Der Name Quark geht auf Murray Gell-Mann zurück, der diesen Ausdruck im Buch "Finnegan's Wake" von James Joyce fand. Das ist das erste Beispiel der blumigen Sprache, wie sie Physiker bei der Beschreibung kleinster Teilchen verwenden. Während in der normalen makroskopischen Physik alle elektrischen Ladungen Vielfache der Elementarladung e sind, haben die Quarks nur Bruchteile dieser Ladung. In der normalen Materie, wie wir sie kennen, kommen nur zwei Arten von Quarks vor (später werden wir noch weitere kennen lernen): Das Up-Quark mit einer elektrischen Ladung von +2/3 und das Down-Quark mit einer Ladung von -1/3. Ein Proton besteht aus 2 Up- und einem 1 Down-Quark, das Neutron hingegen besteht aus 1 Up- und 2 Down-Quarks; die Ladungen sind daher 2/3 + 2/3 - 1/3 = 1, bzw. 2/3 - 1/3 - 1/3 = 0 (immer in Einheiten der Elementarladung e).
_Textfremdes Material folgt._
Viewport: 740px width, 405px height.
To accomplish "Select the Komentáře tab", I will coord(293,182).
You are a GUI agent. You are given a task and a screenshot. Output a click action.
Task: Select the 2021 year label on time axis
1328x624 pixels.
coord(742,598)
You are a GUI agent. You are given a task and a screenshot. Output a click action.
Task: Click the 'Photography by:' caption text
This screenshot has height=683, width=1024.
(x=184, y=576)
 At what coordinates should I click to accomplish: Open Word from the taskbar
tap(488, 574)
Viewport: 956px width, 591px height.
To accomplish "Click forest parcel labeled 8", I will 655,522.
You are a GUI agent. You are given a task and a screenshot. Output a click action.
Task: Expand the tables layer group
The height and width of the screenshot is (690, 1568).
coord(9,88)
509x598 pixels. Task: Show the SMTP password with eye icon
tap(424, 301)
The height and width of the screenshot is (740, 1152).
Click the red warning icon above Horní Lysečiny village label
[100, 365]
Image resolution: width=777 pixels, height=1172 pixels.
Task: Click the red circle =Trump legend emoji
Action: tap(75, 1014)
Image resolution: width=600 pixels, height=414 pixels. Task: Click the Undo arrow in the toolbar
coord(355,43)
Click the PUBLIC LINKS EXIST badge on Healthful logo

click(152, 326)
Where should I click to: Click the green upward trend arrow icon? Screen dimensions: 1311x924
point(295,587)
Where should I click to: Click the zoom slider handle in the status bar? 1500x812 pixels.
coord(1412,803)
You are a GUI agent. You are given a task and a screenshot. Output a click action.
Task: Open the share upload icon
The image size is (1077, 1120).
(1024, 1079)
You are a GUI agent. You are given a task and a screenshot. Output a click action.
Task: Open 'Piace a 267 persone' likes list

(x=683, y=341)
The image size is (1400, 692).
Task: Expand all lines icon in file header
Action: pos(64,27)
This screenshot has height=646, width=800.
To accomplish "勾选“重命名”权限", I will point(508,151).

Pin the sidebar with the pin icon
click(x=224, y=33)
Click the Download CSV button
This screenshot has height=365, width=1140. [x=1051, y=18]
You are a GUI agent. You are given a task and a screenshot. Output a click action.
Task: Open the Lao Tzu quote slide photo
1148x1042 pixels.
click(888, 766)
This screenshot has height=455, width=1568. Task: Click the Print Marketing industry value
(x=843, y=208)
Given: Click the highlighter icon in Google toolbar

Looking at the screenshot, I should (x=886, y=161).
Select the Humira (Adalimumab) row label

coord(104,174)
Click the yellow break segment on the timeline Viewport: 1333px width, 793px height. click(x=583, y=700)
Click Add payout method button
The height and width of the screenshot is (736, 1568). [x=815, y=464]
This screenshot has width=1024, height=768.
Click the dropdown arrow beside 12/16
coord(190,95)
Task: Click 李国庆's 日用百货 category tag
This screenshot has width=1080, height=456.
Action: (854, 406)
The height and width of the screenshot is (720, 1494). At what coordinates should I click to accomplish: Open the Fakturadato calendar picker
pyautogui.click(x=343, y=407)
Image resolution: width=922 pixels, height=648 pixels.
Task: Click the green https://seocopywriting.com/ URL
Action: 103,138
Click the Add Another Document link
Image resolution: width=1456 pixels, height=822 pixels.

Freie Quarks (mit Bruchteilen der Elementarladung) hat man trotz eifriger Suche noch nie gefunden; die Quarks kommen nur in Gruppen von drei, zwei - oder ganz selten auch fünf - Quarks vor.

Auch die Quarks haben hübsche blumige Namen, wie wir noch sehen werden; die Bezeichnungen "Up" und "Down" haben jedenfalls nichts mit einer Richtung im Raum zu tun.







1) Es sei angemerkt, dass es heute etliche Mikroskope gibt, mit welchen man Atome sichtbar machen kann.
2) Zur Erklärung der Schreibweise der Zahlen und zu den Präfixen der Einheiten siehe den Anhang A.